New bulk rock Nd isotope analyses on argillites and siltites from the Big Creek Formation and the Gunsight Formation of the Lemhi Range, and the Yellowjacket Formation of the Salmon River Mountains yield ε_Nd(i) of +0.1, -1.2, and -1.6 respectively, consistent with derivation from dominantly Paleoproterozoic sources. In contrast, an ε_Nd(i) value of -5.6 was found for the West Fork Formation, suggesting a significant Archean-age component, despite the paucity of Archean detrital zircons.
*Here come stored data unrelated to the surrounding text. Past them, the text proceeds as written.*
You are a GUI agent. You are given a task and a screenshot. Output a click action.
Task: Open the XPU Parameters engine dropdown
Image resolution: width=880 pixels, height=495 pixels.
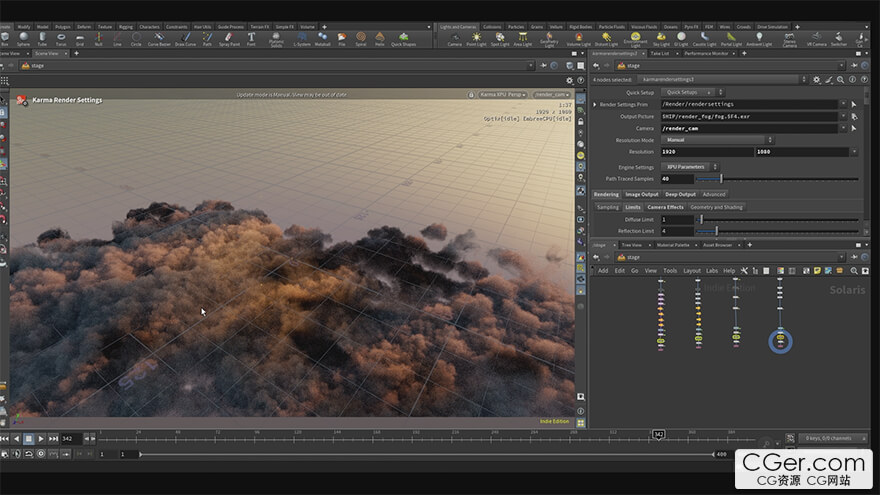point(688,167)
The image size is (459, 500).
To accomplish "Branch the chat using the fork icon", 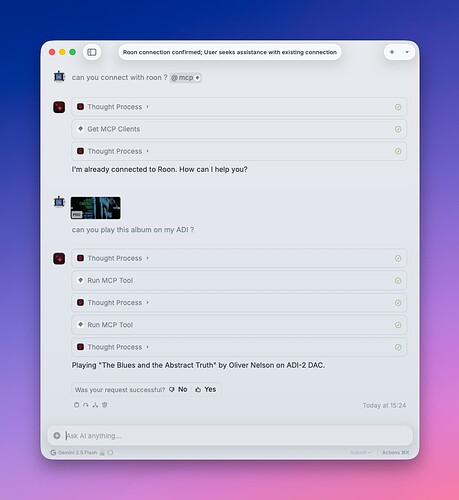I will pos(95,405).
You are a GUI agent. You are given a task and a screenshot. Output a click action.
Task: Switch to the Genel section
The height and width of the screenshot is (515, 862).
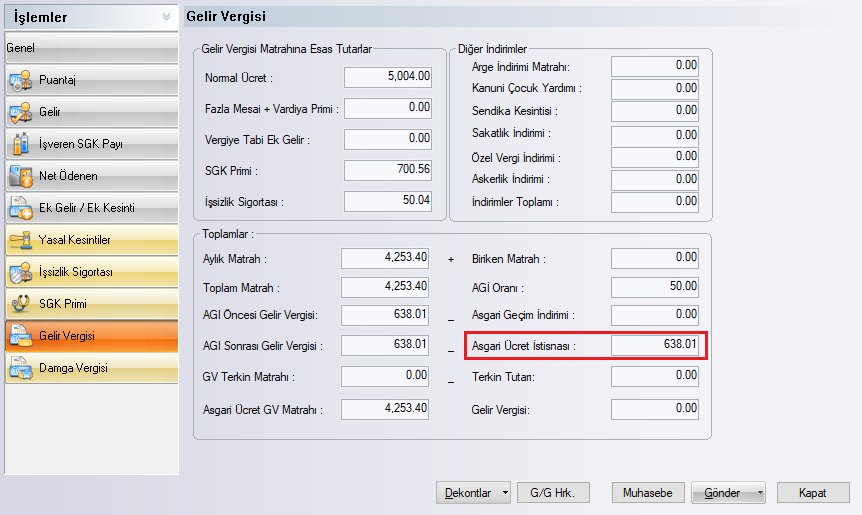point(89,47)
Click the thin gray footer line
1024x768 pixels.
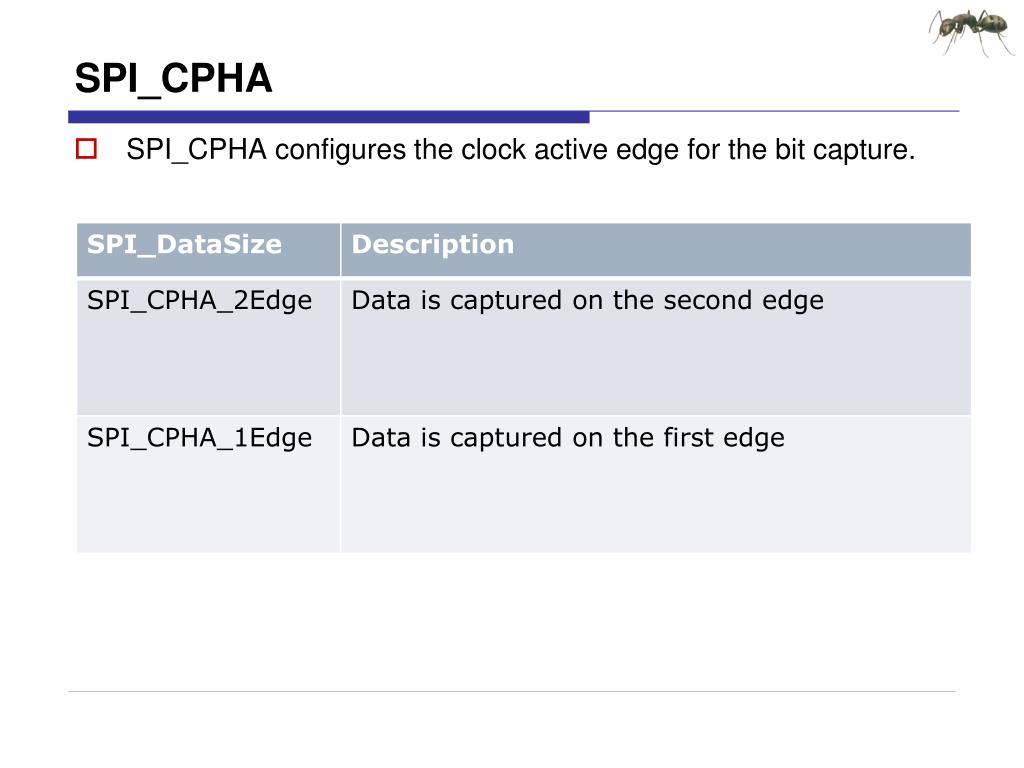click(x=511, y=691)
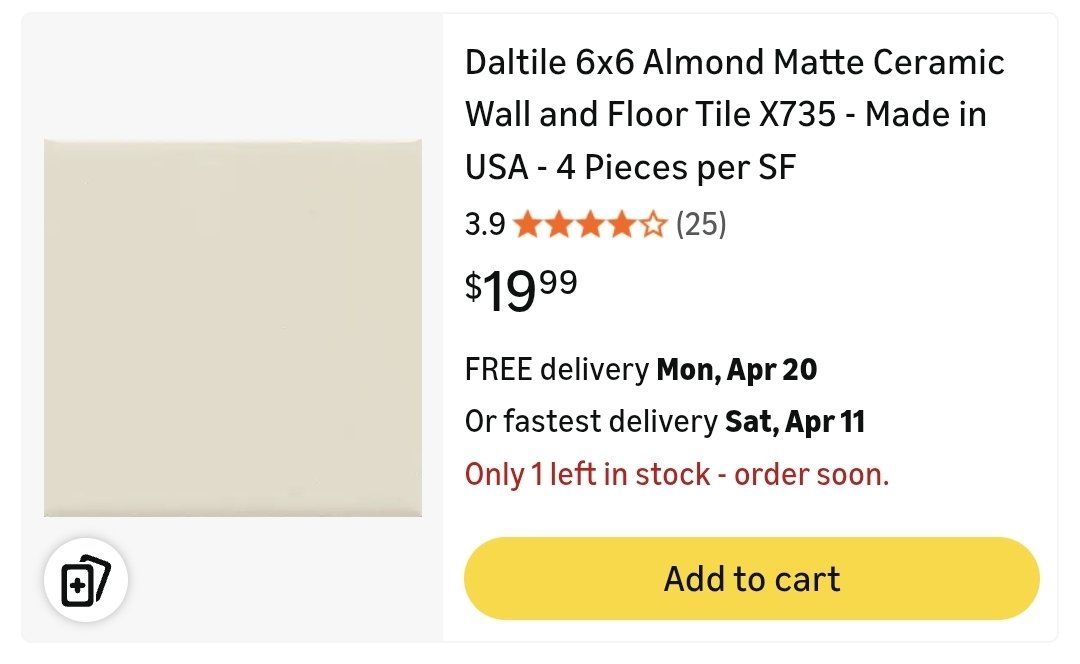
Task: Click the fourth orange rating star
Action: (x=621, y=225)
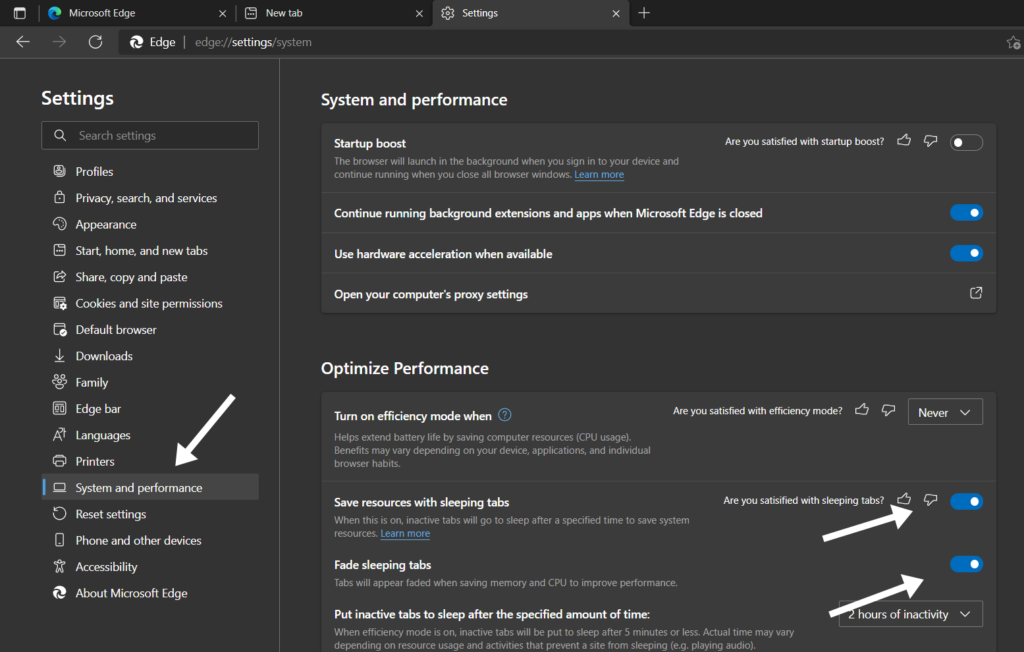Open the 2 hours of inactivity dropdown
The image size is (1024, 652).
tap(909, 613)
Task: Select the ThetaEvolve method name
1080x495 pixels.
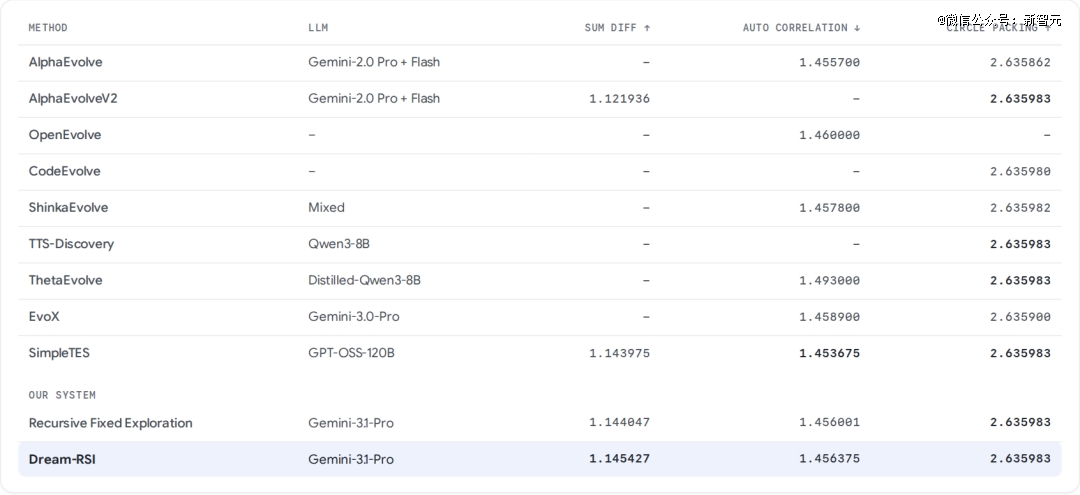Action: coord(65,280)
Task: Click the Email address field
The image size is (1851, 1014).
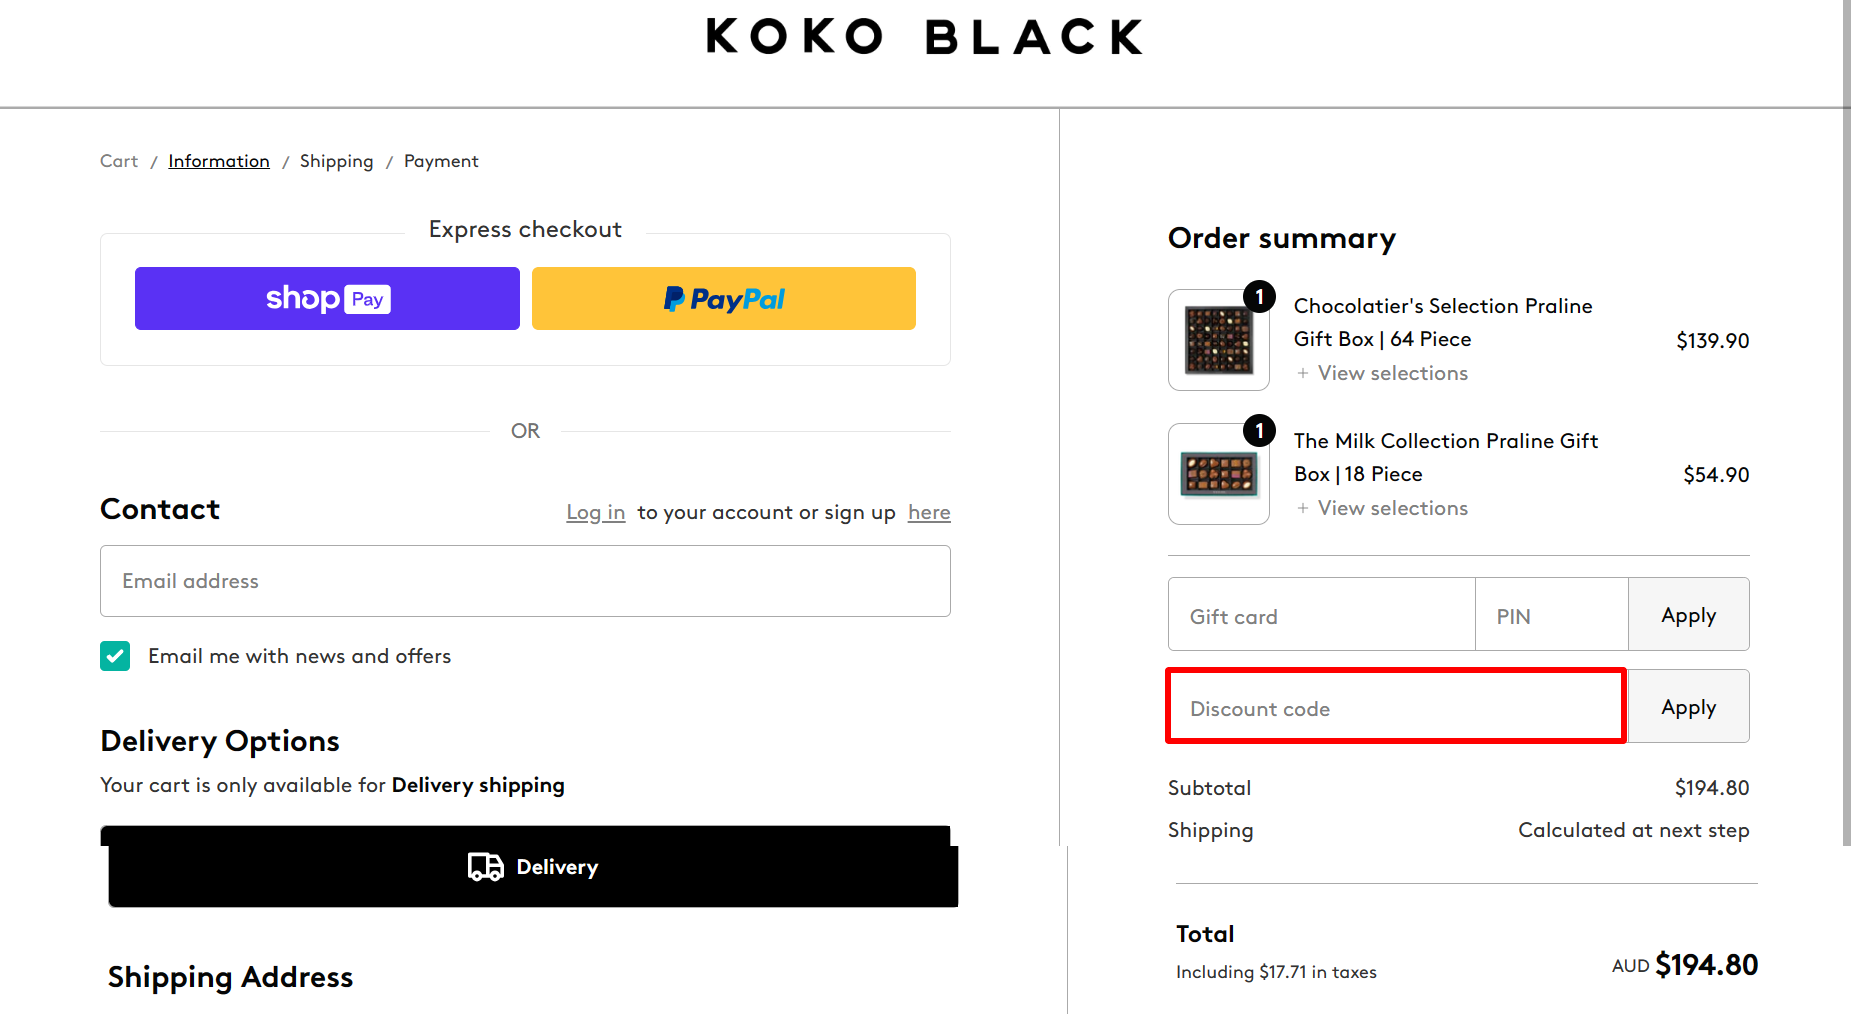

With the exception of the West Fork Formation sample with a more negative initial ε_Nd value and the Snowslip Formation with a larger detrital zircon Archean component, the similarity of detrital zircon age spectra and Nd isotopic compositions is striking and may suggest the dominant source of detritus was identical in all groups.